• _Task details_
From the entries that follow, pick out all lines holding "computer".

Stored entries
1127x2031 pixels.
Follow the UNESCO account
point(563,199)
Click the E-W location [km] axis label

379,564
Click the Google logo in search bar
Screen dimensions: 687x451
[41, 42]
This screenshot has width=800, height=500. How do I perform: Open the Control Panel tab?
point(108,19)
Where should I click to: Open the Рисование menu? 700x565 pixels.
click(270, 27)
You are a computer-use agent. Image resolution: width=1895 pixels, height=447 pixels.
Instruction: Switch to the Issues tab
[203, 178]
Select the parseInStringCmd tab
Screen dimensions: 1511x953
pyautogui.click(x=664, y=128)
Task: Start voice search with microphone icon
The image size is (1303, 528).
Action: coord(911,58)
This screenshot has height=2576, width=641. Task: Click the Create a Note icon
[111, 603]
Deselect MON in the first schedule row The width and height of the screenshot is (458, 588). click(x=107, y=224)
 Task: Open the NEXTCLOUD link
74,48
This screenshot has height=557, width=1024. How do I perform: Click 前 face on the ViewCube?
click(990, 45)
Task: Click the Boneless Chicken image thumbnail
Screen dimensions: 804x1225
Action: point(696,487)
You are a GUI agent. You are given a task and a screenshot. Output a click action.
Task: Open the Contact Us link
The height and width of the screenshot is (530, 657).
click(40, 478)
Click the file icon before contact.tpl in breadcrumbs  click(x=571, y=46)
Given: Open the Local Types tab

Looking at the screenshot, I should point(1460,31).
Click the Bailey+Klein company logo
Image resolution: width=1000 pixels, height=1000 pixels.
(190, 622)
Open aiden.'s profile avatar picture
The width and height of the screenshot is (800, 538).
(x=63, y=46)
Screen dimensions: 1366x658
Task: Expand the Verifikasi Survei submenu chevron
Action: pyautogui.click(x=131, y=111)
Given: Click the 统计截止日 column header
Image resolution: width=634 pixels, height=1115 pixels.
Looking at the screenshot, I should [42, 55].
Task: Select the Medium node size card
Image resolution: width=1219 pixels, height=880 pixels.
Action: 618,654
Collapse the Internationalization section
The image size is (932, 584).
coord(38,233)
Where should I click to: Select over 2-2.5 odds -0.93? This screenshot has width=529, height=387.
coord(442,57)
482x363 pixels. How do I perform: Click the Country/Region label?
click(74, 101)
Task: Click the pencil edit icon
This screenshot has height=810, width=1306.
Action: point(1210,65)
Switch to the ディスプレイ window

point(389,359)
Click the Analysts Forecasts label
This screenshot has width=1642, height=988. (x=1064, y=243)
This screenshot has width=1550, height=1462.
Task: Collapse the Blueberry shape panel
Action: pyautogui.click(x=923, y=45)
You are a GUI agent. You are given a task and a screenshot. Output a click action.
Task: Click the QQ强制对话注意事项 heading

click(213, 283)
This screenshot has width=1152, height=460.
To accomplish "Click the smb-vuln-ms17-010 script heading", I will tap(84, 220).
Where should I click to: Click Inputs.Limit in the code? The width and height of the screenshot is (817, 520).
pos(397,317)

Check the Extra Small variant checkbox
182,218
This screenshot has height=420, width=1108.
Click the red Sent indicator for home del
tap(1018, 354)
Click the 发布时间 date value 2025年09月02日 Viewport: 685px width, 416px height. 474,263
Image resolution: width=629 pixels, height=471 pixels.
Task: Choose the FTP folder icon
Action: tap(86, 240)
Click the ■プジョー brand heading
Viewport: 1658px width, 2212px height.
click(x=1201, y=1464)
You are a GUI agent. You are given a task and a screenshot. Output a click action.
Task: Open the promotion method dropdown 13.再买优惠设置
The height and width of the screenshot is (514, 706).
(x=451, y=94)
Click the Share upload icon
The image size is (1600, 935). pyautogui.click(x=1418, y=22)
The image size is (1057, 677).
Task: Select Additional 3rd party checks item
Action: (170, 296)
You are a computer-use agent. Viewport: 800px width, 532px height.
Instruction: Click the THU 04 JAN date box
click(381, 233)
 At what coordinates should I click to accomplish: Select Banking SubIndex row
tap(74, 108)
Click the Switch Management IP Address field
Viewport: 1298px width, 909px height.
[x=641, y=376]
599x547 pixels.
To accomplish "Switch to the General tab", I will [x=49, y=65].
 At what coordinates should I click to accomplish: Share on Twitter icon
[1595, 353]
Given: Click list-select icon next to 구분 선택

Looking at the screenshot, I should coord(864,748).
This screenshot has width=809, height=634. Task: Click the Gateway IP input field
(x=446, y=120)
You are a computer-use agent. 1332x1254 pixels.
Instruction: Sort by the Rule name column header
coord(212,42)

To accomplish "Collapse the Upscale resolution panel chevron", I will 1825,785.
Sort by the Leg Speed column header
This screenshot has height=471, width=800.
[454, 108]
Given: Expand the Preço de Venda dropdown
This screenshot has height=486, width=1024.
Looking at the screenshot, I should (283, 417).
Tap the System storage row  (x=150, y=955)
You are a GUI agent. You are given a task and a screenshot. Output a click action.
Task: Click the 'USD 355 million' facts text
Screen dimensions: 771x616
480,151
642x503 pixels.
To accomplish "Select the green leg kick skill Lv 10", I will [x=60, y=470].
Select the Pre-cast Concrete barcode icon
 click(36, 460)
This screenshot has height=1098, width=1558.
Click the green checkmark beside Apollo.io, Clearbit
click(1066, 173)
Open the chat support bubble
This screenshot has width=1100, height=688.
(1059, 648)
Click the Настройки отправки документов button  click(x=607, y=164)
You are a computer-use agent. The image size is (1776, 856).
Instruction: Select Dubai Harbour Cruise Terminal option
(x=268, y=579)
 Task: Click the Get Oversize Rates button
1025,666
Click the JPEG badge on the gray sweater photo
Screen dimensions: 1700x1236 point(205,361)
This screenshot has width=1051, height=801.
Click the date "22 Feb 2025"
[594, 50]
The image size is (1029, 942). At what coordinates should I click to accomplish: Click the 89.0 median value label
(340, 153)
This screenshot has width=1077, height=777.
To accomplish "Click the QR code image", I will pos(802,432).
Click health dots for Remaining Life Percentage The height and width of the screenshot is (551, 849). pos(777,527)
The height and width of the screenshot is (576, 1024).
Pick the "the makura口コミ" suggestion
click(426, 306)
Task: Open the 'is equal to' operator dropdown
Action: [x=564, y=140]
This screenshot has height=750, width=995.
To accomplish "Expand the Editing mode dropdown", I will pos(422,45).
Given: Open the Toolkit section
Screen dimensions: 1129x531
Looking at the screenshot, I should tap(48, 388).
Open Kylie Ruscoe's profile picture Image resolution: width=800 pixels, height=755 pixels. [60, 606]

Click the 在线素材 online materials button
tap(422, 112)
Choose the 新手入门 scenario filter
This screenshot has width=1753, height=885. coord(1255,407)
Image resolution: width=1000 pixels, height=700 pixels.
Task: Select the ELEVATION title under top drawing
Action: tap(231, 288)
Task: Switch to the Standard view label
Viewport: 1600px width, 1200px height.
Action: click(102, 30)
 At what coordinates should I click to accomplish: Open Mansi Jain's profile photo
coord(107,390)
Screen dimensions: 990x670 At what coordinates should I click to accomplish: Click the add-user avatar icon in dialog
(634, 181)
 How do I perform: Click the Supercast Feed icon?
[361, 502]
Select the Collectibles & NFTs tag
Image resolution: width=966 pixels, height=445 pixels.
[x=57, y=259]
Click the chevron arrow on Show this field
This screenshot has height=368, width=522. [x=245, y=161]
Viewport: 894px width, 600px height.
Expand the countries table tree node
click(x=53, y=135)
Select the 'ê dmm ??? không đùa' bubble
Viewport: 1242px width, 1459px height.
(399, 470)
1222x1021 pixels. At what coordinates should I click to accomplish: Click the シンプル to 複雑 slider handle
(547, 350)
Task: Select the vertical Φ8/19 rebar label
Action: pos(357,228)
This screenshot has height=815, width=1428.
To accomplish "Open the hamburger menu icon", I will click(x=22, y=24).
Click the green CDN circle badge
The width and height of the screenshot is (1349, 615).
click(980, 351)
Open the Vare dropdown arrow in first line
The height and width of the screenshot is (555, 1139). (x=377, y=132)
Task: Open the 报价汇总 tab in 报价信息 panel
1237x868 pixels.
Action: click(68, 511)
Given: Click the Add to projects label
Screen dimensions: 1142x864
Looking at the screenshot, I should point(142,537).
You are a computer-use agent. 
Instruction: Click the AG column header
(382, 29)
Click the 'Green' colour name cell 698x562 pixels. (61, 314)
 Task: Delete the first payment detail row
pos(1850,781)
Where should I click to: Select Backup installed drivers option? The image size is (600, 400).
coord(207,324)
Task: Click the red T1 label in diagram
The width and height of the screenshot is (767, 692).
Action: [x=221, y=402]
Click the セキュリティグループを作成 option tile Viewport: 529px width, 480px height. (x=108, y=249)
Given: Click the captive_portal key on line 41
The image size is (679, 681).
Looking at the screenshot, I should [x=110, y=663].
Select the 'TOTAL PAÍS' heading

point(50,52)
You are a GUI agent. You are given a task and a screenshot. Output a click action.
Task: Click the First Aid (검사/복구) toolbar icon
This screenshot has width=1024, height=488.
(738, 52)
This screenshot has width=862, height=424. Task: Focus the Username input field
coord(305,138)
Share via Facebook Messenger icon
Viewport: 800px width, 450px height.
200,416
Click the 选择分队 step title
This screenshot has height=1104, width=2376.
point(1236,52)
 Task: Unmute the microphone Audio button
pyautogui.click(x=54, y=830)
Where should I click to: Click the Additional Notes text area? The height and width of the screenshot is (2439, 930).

• _Exercise output_
You are a computer-use agent. Image resolution: width=1895 pixels, height=447 pixels.
You are a computer-use agent. Viewport: 800px width, 532px height.
You are a computer-use agent. 1332x1254 pixels.
You are a computer-use agent. The image size is (1776, 856).
You are a computer-use agent. 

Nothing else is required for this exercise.